The 50% Retracement of a Pin Bar

Filed under: Learn Forex Trading |

A set up that I have been taking more and more recently is what I call a 50% retracement of a pin bar – and I’d like to take you through this trade setup right now.


The idea behind this set up is to get a nice tight stop so that you can increase your risk-reward scenario. We also want to see a good deal of confluence at every set up  as well, so that means being at an area of support/resistance, using Fibonacci retracements,  moving averages, and off course the pin bar itself which is a good price action signal because it shows that price has move all the way in one direction and then reversed, all in one session (depending on the time frame you are looking at).


Figure 1.

It is always better to be visual about these things, so let me give you one example.

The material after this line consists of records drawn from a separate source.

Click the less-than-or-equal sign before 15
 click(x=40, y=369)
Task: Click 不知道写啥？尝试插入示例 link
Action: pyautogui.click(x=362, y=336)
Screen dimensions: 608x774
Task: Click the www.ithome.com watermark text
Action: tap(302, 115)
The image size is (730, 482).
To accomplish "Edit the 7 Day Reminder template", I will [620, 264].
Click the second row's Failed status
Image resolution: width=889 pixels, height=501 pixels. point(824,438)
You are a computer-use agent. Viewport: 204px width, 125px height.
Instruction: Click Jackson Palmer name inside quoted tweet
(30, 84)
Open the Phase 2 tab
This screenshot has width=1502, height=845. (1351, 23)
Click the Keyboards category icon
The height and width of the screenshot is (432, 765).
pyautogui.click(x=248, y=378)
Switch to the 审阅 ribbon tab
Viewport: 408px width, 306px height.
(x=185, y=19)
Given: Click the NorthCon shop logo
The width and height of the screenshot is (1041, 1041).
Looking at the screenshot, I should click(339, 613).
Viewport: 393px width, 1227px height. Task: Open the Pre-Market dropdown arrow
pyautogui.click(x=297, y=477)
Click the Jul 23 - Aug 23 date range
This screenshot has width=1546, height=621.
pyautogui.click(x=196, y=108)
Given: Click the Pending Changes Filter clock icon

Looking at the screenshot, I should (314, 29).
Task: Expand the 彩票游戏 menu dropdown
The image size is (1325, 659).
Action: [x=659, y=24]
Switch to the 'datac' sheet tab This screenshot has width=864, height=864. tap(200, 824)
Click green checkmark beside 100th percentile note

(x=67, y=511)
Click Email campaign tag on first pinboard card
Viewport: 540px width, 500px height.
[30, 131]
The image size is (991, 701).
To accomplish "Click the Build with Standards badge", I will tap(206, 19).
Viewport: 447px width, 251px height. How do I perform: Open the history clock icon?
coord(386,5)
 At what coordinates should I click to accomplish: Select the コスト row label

If you take a look at Figure 1, you will see a chart with a thick blue horizontal line and a thin red horizontal line. The blue line is what I’ve used to mark an area of support/resistance on the NZD/USD 1-hour chart. As you can see, it was first an area of support, and then, after a change of polarity, it became resistance. Price then retraced to this area and formed a pin bar.

Figure 2.

Now, instead of jumping right into this trade, what we can do is wait for a 50% retracement of the pin bar. Why do this? Well, if we do this, our stop loss will be tighter and we can increase our risk-reward to at least 1:3. Figure 3 shows how this trade would have worked out (very well!). We won’t be taking as many trades by using this method as some will not retrace. But overall, we should be more profitable as our risk-reward is better.